Alors que l’Etat japonais tardait à honorer la mémoire d’un des siens – sans doute, honorer un fonctionnaire qui a désobéi est un casse-tête dans un pays dont le confucianisme est une des sources –, un documentaire lui fut consacré en 1983 par Fuji télévision, Un visa qui détruit le destin. Des articles publiés en Europe, des lettres indignées d’anciens réfugiés juifs sauvés par le « Schindler japonais » conduisirent finalement le gouvernement japonais à restaurer pleinement l’honneur de Sugihara et à exprimer des excuses à sa famille, par le discours prononcé par le ministre des Affaires étrangères Yohei Kono, le 10 octobre 2000. Plus récemment, le film Persona non grata (Toho) lui fut consacré en 2015. Ensuite, le Premier Ministre Abe Shinzo répara l’oubli en visitant l’ancienne demeure de Sugihara à Kaunas, en janvier 2018, et en se déclarant « fier » de l’action menée par ce diplomate. Un « Chiune Sugihara Memorial Hall » fut ouvert à Yaotsu (Gifu) en 2000, qui accueille quarante mille visiteurs chaque année. En Lituanie, dans de multiples lieux du Japon et d’Israël, la mémoire de Sugihara est célébrée. Symbole de cette reconnaissance, la déclaration officielle de l’Union orthodoxe juive des Etat-Unis, accompagné d’un soutien financier, au lendemain du Tsunami de mars 2011 : « Tendre la main au peuple qui pleure, c’est suivre la miséricorde du Seigneur. En 1940, le consul Sugihara et son épouse ont trahi sa position et ont délivré un visa de transit pour sauver la vie de 6000 Juifs. Il est temps que nous honorions notre obligation. »
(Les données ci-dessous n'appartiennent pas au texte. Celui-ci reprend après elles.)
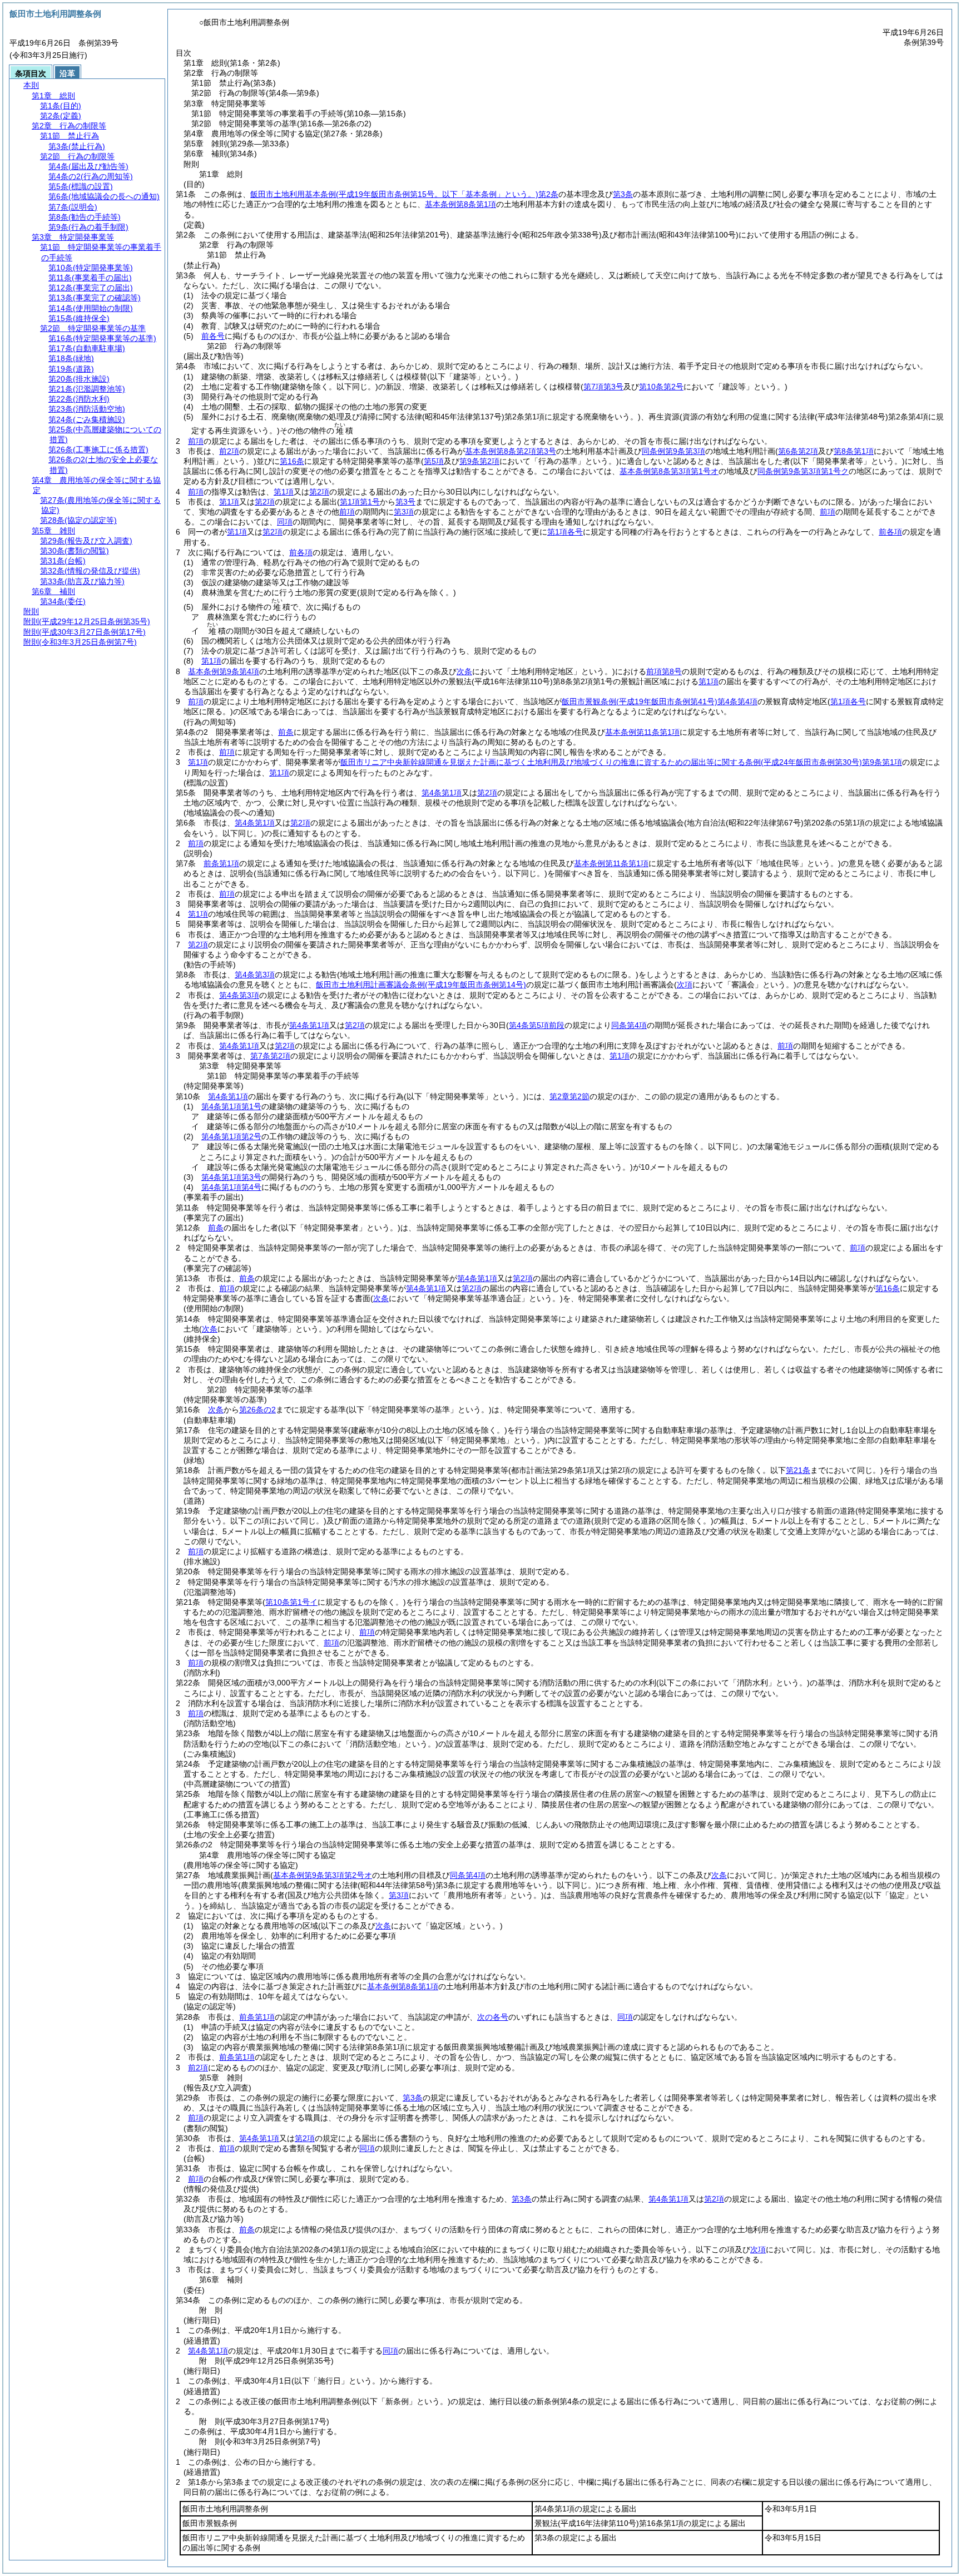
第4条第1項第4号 (231, 1187)
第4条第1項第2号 (231, 1136)
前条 (286, 732)
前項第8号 (664, 671)
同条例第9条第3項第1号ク (803, 471)
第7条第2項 (270, 1055)
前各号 (213, 336)
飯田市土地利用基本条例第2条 (404, 194)
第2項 (319, 491)
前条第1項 (221, 863)
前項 (196, 441)
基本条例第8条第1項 (460, 204)
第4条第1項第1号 (231, 1106)
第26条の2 (257, 1409)
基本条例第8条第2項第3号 (510, 451)
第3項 (404, 511)
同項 (285, 521)
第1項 (284, 491)
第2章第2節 (569, 1096)
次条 (216, 1409)
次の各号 (492, 2017)
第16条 (292, 461)
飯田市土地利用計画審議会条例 (421, 984)
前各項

Historiquement, Sugihara a joué un rôle essentiel dans la genèse des relations entre le Japon et Israël, aujourd’hui concrétisées par une diplomatie et une collaboration militaire renforcées.
- Sugihara Yukiko : Visa pour 6000 vies, Picquier poche, 2002 (mémoires publiés d’abord à Tokyo en 1993)
- Hiroaki Kuromiya et Andrzej Peplonski « The Great Terror », Cahiers du monde russe, 50/4, 2009
J ai pu visiter la toute petite maison du vice-consul à Kaunas. Rien n a ete modifie depuis cet episode de sa vie.Extremement touchant . Ce sont les israéliens qui veillent à l entretien du bâtiment et à la fondation pour la mémoire du consul Chuime.
Merci beaucoup de ce commentaire et de ces précisions. Je trouve très beau le fait que cette mémoire puisse ainsi perdurer. Cet homme a sauvé des vies en prenant des risques. L’entretien de cette maison est la preuve que les descendants des rescapés n’ont pas oublié. Sugihara Chiune est une personnalité hors du commun.